When I would read, the whole world disappeared. I was rocketed into a different world. I saw each character, the landscape, I was in the shoes of each person in those books. It was a way for me to be someone else, if only for a short time. I could be normal. I could be the girl who wasn’t always bullied. I could be the girl who had a mom by her side always. Essentially, I could be anybody but me.
Eventually, my taste in books evolved into a love of scary books. My mom loved Stephen King, and I remember visiting her one time, and asking her if I could read one of his books. She told me I was too young. But, when I was old enough, I did read his books, and I fell in love. As you can see from the picture below, my collection is quite large.

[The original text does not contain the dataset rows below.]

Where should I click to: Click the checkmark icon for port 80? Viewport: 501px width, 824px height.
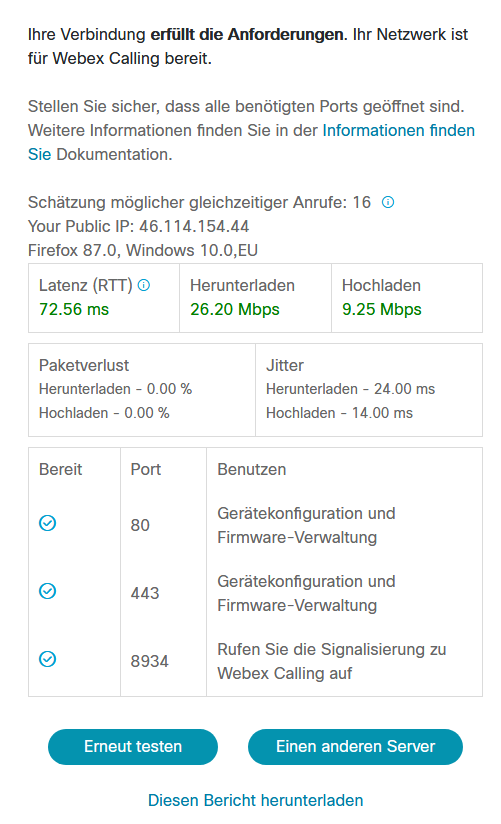coord(48,523)
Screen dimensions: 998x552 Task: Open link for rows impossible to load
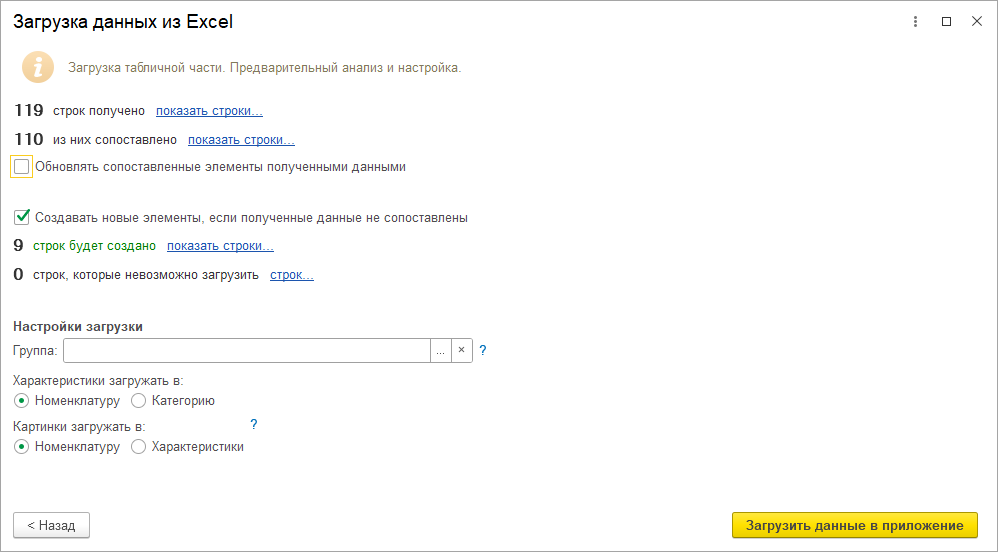tap(291, 274)
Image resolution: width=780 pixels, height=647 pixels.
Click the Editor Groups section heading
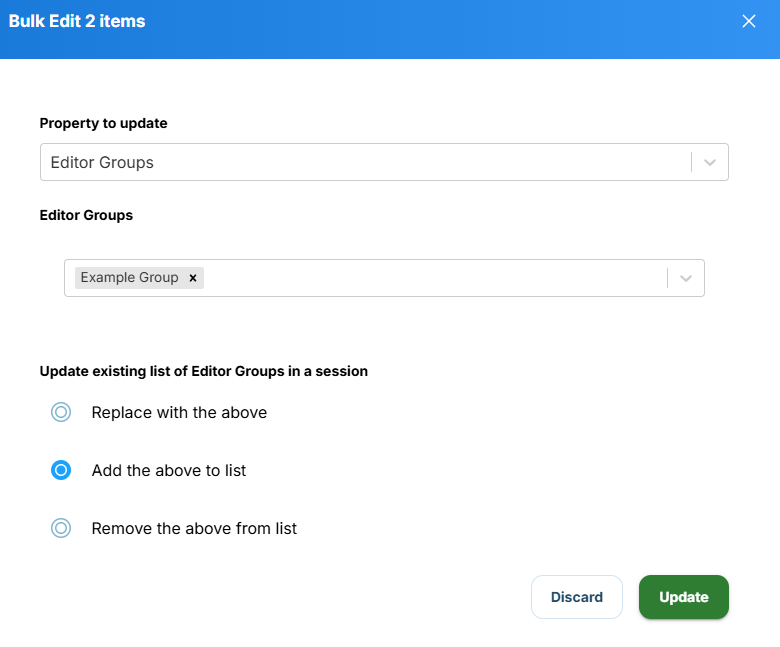86,215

As I got older, my escape mechanism turned into an obsession. If I started a book, I would read constantly. I couldn’t put it down. I would put off doing household chores to read. I would stay up late, get no sleep, and be groggy at work the next day. There was no shut off switch.
Now, when I read a book, I recognize when I’m getting into the obsessive state, and try to balance my time. I’ve also found a way to turn reading for fun, into reading for learning. I’ve branched out my reading interests to include books on alcoholism and addiction, books on spirituality and Theology, so-called “self-help” books. It’s how I grow today. It’s how my sobriety grows today. For a list of my favorite books on these subjects, visit My Reading List page here.
Today, I try not to use books as an escape mechanism. But, that hasn’t been an easy feat. I’ve had to learn over time how to recognize and name my feelings, sit with them, and release them. But, by doing so, I have grown from an escape artist, to a full-fledge bookwork. And I love it.